Para Eduardo Saron, superintendente de atividades culturais do Itaú Cultural, os incentivos são fundamentais na área cultural, porque permitem ações mais organizadas e também auxiliam na criação de política pública neste campo. Em 2006, os investimentos em projetos sociais e culturais do Itaú Holding somaram R$ 110 milhões. Desse total, R$ 28,6 milhões foram aplicados no Itaú Cultural, dos quais R$ 21,7 milhões da Lei Rouanet. Na Fundação Itaú Social, que tem patrimônio de R$ 370 milhões, os investimentos chegaram a de R$ 33 milhões, mas não há uso de isenções. Em 2007, de acordo com Ana Beatriz Patrício, superintendente da fundação, a previsão é de investimentos de R$ 40 milhões, com foco em educação.
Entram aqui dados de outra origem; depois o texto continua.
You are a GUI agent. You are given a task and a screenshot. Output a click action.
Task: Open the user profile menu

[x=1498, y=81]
Os investimentos do Grupo Gerdau em responsabilidade social totalizaram R$ 49 milhões no Brasil em 2006, dos quais R$ 15 milhões da Lei Rouanet e isenções do Imposto sobre Circulação de Mercadorias e Serviços (ICMS) em atividades culturais nos Estados do Rio, Minas Gerais e Rio Grande do Sul; R$ 7 milhões foram para fundos dos direitos da criança e do adolescente, R$ 15 milhões de doações para Oscips e o restante de recursos próprios. "Os incentivos fiscais favorecem o papel social que é necessário empreender no Brasil", diz José Paulo Soares Martins, diretor do Instituto Gerdau.
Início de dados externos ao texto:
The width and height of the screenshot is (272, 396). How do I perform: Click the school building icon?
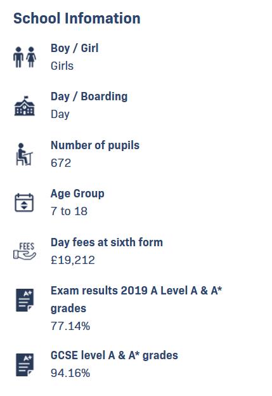25,106
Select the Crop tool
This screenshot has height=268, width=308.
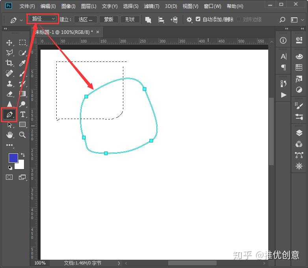pos(9,63)
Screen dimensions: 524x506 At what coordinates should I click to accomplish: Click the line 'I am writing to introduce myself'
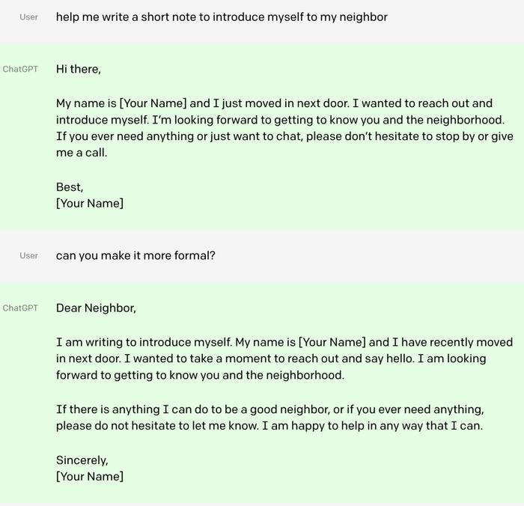tap(284, 342)
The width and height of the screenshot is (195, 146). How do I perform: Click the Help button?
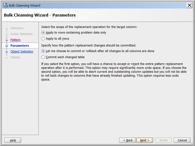pyautogui.click(x=13, y=140)
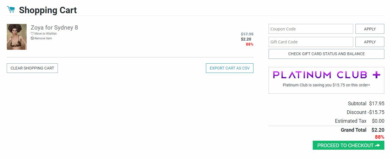This screenshot has height=159, width=390.
Task: Click the struck-through $17.95 original price
Action: pyautogui.click(x=247, y=34)
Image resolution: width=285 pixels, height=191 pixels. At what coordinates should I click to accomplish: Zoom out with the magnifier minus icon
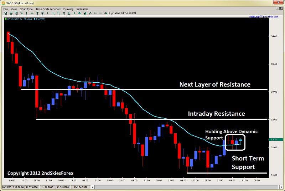coord(58,13)
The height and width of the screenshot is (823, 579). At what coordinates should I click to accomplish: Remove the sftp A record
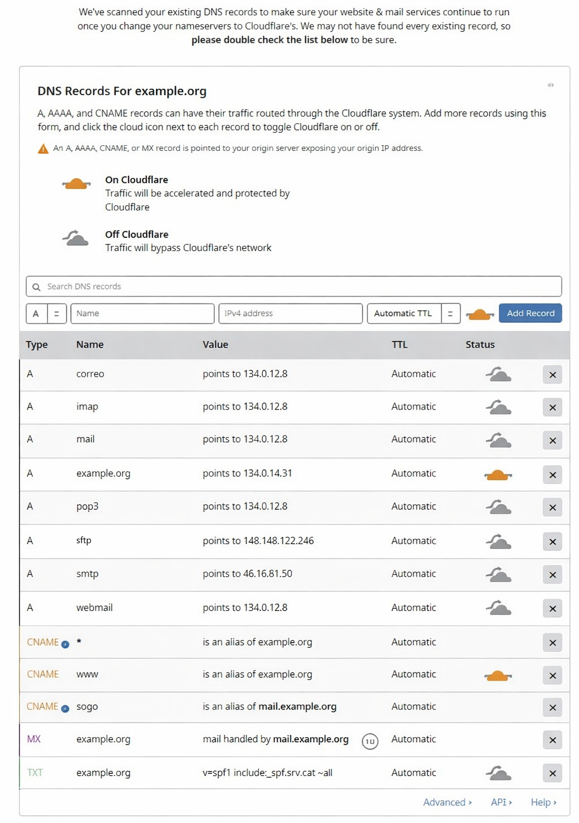point(552,542)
No Banco Real, os investimentos em projetos sociais, culturais e na área de educação chegaram a R$ 44 milhões em 2006, com 23% desse total baseados em incentivos fiscais. Um dos programas valoriza talentos da terceira idade. A intenção não é só premiar os talentos, segundo Laura Outramare, superintendente de desenvolvimento sustentável, mas fazer uma campanha de respeito aos idosos. Por isso, o investimento em mídia é maior do que projeto em si, embora ela não divulgue os valores. "Faz sentido, porque pretendemos mudar um comportamento social e trazer respeito para os idosos. Essa é a essência do projeto e a mídia para isso é fundamental."